VI

VI

К осени 1924 года Синдикат прекратил свое существование. Оставшиеся без работы художники разбредались кто куда. Сикейрос, которому тоже предъявили обвинение в перерасходе денег, отпущенных на росписи, едва избежал долговой тюрьмы. Вместе с Амадо де ла Куэвой он отправился попытать счастья в Гвадалахару. Ороско был вынужден возвратиться в Департамент изданий и зарабатывать на жизнь, рисуя опостылевшие виньетки и обложки для книг. И только Ривера с бригадой помошников продолжал трудиться над фресками, деля свое время между столицей и Чапинго.

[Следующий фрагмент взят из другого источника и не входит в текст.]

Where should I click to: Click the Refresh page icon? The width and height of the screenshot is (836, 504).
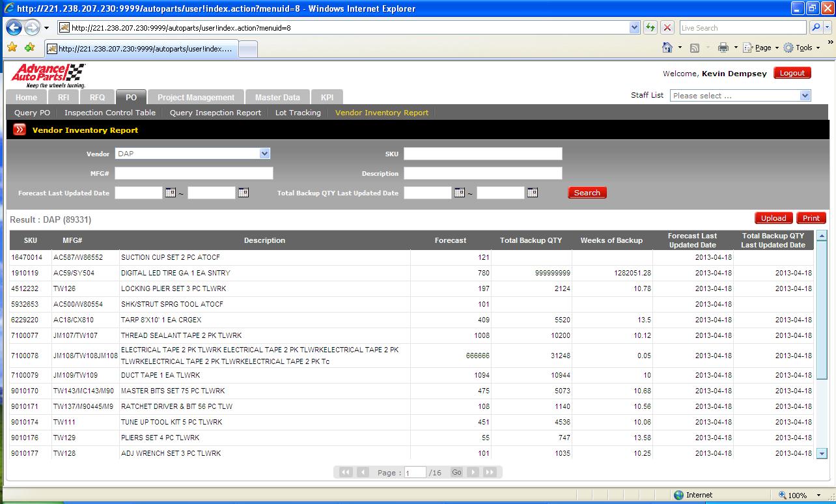pos(650,28)
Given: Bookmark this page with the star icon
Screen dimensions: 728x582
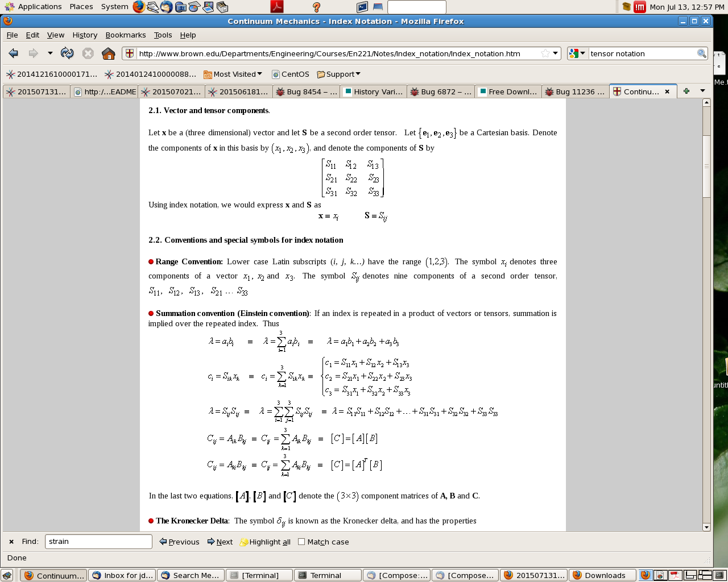Looking at the screenshot, I should 545,53.
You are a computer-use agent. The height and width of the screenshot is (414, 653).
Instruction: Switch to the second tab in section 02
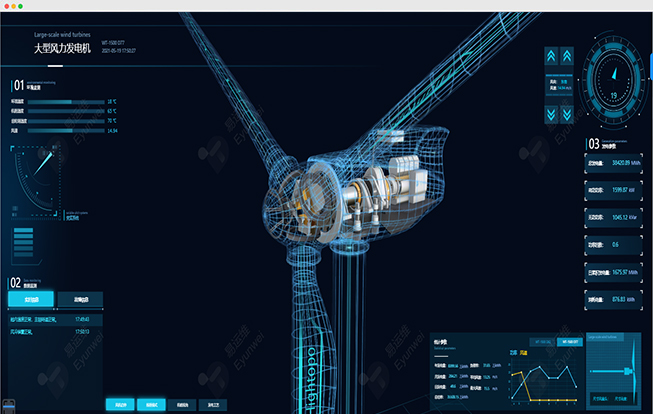[80, 298]
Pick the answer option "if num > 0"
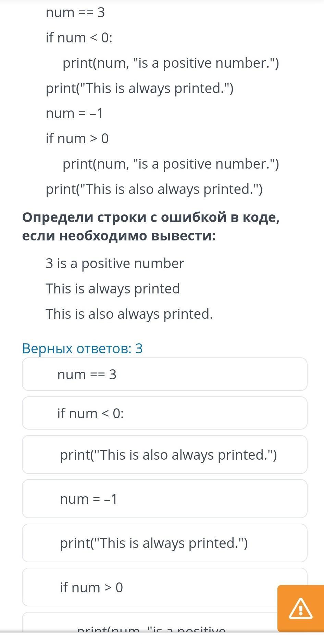Viewport: 324px width, 644px height. (165, 587)
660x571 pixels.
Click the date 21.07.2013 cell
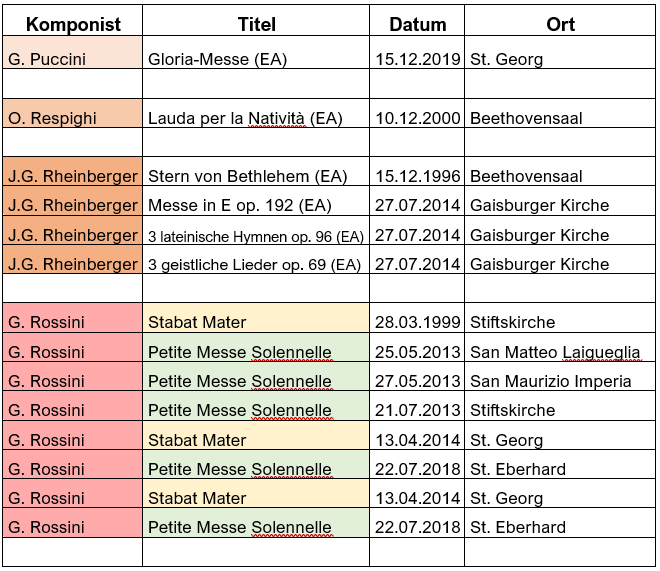click(x=417, y=406)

В Министерстве просвещения он принялся за внутренние стены, обступающие парадную лестницу на всем ее протяжении с первого до третьего этажа. Диего замыслил дать здесь своего рода обобщенный портрет родной страны, который будет постепенно возникать перед глазами зрителя, подымающегося по лестнице, — такой же примерно портрет, что складывается в сознании путника, совершающего восхождение с берегов Мексиканского залива к заснеженным вершинам на плоскогорье. Перетекая со стены на стену, развернется панорама природных зон, сменяющих друг друга: подводный мир океана, жаркие прибрежные области, плодородные склоны, равнина центрального плато, дремлющие вулканы. А в образах людей, населяющих эти зоны, художник решил олицетворить различные стадии исторического процесса, и поныне представленные в Мексике, — от примитивного строя индейских племен до современного общества с его противоречиями и борьбой.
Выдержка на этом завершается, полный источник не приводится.